Justices to Hear EEOC Case Involving Clothing Retailer’s Policy on Wearing Religious Gear

Does the 1964 Civil Rights Act only protects employees who provide “explicit notice of the need for a religious accommodation” or does an employer have to make accommodations anyway to a strict policy of no religious wear?

That’s the question the U.S. Supreme Court will rule on next year in a case it accepted today challenging retail clothing store Abercrombie and Fitch’s reasonable accommodation policy.

In this case, the EEOC filed suit against the retailer, alleging that it violated Title VII when it refused Samantha Elauf, then 17, a job at the retailer in Tulsa, Oklahoma in 2008 because she wore a headscarf, violating the company’s “look policy,” which outlines how store staff should be groomed and dressed.
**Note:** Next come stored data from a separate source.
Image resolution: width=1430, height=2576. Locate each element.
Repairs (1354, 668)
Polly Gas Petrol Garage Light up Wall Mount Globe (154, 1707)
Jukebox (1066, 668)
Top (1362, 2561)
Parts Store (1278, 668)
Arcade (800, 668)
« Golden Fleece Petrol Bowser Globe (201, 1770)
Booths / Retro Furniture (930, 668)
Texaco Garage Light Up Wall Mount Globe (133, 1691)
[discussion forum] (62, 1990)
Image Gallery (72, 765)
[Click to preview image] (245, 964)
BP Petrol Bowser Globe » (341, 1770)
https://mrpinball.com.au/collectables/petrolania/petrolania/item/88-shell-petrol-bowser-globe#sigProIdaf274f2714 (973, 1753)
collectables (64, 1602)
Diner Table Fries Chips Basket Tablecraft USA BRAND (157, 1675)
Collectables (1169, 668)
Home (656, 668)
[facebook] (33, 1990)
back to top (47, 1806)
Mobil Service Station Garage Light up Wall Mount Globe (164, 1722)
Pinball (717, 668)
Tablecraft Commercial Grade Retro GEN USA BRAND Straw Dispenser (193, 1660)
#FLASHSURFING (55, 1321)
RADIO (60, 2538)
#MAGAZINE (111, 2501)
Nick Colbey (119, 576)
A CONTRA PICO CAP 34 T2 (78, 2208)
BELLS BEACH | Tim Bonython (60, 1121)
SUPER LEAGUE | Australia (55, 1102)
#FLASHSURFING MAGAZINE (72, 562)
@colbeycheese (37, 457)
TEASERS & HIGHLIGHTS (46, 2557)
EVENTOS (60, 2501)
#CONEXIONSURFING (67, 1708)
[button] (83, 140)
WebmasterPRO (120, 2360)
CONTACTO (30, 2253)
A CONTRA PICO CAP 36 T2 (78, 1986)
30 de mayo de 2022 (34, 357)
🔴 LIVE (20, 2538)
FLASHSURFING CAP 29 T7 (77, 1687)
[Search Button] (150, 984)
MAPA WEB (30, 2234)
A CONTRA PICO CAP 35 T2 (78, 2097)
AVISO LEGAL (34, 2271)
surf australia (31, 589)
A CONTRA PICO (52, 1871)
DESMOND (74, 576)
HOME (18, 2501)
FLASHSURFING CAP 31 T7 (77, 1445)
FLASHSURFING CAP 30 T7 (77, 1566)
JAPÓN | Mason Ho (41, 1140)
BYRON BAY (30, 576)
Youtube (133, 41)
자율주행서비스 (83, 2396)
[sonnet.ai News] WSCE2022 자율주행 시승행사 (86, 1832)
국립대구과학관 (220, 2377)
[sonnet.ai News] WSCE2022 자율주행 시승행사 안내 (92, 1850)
A federal judge initially found Abercrombie & Fitch liable for discrimination, but the 10th U.S. Circuit Court of Appeals in Colorado reversed, ruling that the 1964 Civil Rights Act only protects employees who provide “explicit notice of the need for a religious accommodation.”

The appeals court said that the EEOC had failed to establish that there was any dispute over the fact that Ms. Elauf never informed Abercrombie prior to its hiring decision that her practice of wearing her hijab stemmed from her religious beliefs and that she needed an accommodation for this (inflexible) practice.

The EEOC has taken aim at the retailer’s policy over the years, filing several lawsuits.

Oral argument in the case will be heard during this high court’s term with a decision expected by the end of June.